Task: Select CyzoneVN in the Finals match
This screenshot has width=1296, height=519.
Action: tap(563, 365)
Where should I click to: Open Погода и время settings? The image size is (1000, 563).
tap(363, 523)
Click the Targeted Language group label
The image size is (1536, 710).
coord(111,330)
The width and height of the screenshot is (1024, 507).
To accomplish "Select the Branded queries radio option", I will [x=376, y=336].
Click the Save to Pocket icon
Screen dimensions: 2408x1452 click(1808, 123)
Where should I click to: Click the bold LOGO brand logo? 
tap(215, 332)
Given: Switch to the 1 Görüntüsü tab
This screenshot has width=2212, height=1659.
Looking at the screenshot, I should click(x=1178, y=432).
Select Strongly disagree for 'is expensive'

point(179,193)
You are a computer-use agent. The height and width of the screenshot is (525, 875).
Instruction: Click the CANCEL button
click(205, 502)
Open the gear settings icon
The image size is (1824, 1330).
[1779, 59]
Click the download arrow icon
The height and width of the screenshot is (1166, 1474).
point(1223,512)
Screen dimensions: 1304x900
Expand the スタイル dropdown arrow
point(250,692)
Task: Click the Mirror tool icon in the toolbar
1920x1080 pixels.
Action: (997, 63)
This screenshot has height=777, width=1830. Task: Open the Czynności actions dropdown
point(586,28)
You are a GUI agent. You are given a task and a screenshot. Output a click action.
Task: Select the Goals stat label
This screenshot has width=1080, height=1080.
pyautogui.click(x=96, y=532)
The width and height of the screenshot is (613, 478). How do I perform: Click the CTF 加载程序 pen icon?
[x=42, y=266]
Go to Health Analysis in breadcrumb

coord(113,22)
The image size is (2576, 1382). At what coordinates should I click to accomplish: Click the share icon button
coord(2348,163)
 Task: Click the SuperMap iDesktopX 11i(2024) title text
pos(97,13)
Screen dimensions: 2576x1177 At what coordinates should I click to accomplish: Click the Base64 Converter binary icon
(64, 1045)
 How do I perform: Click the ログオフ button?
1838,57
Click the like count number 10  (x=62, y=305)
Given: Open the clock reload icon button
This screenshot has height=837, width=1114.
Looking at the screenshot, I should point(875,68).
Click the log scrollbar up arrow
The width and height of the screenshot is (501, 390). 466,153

•••••

Put every line of the records above into a Markdown table with the columns "Row" and "Line", numbering the rows and skipping blank lines.

| Row | Line |
|---|---|
| 1 | Task: Select CyzoneVN in the Finals match |
| 2 | This screenshot has width=1296, height=519. |
| 3 | Action: tap(563, 365) |
| 4 | Where should I click to: Open Погода и время settings? The image size is (1000, 563). |
| 5 | tap(363, 523) |
| 6 | Click the Targeted Language group label |
| 7 | The image size is (1536, 710). |
| 8 | coord(111,330) |
| 9 | The width and height of the screenshot is (1024, 507). |
| 10 | To accomplish "Select the Branded queries radio option", I will [x=376, y=336]. |
| 11 | Click the Save to Pocket icon |
| 12 | Screen dimensions: 2408x1452 click(1808, 123) |
| 13 | Where should I click to: Click the bold LOGO brand logo?  |
| 14 | tap(215, 332) |
| 15 | Given: Switch to the 1 Görüntüsü tab |
| 16 | This screenshot has width=2212, height=1659. |
| 17 | Looking at the screenshot, I should click(x=1178, y=432). |
| 18 | Select Strongly disagree for 'is expensive' |
| 19 | point(179,193) |
| 20 | You are a computer-use agent. The height and width of the screenshot is (525, 875). |
| 21 | Instruction: Click the CANCEL button |
| 22 | click(205, 502) |
| 23 | Open the gear settings icon |
| 24 | The image size is (1824, 1330). |
| 25 | [1779, 59] |
| 26 | Click the download arrow icon |
| 27 | The height and width of the screenshot is (1166, 1474). |
| 28 | point(1223,512) |
| 29 | Screen dimensions: 1304x900 |
| 30 | Expand the スタイル dropdown arrow |
| 31 | point(250,692) |
| 32 | Task: Click the Mirror tool icon in the toolbar |
| 33 | 1920x1080 pixels. |
| 34 | Action: (997, 63) |
| 35 | This screenshot has height=777, width=1830. Task: Open the Czynności actions dropdown |
| 36 | point(586,28) |
| 37 | You are a GUI agent. You are given a task and a screenshot. Output a click action. |
| 38 | Task: Select the Goals stat label |
| 39 | This screenshot has width=1080, height=1080. |
| 40 | pyautogui.click(x=96, y=532) |
| 41 | The width and height of the screenshot is (613, 478). How do I perform: Click the CTF 加载程序 pen icon? |
| 42 | [x=42, y=266] |
| 43 | Go to Health Analysis in breadcrumb |
| 44 | coord(113,22) |
| 45 | The image size is (2576, 1382). At what coordinates should I click to accomplish: Click the share icon button |
| 46 | coord(2348,163) |
| 47 |  Task: Click the SuperMap iDesktopX 11i(2024) title text |
| 48 | pos(97,13) |
| 49 | Screen dimensions: 2576x1177 At what coordinates should I click to accomplish: Click the Base64 Converter binary icon |
| 50 | (64, 1045) |
| 51 |  How do I perform: Click the ログオフ button? |
| 52 | 1838,57 |
| 53 | Click the like count number 10  (x=62, y=305) |
| 54 | Given: Open the clock reload icon button |
| 55 | This screenshot has height=837, width=1114. |
| 56 | Looking at the screenshot, I should point(875,68). |
| 57 | Click the log scrollbar up arrow |
| 58 | The width and height of the screenshot is (501, 390). 466,153 |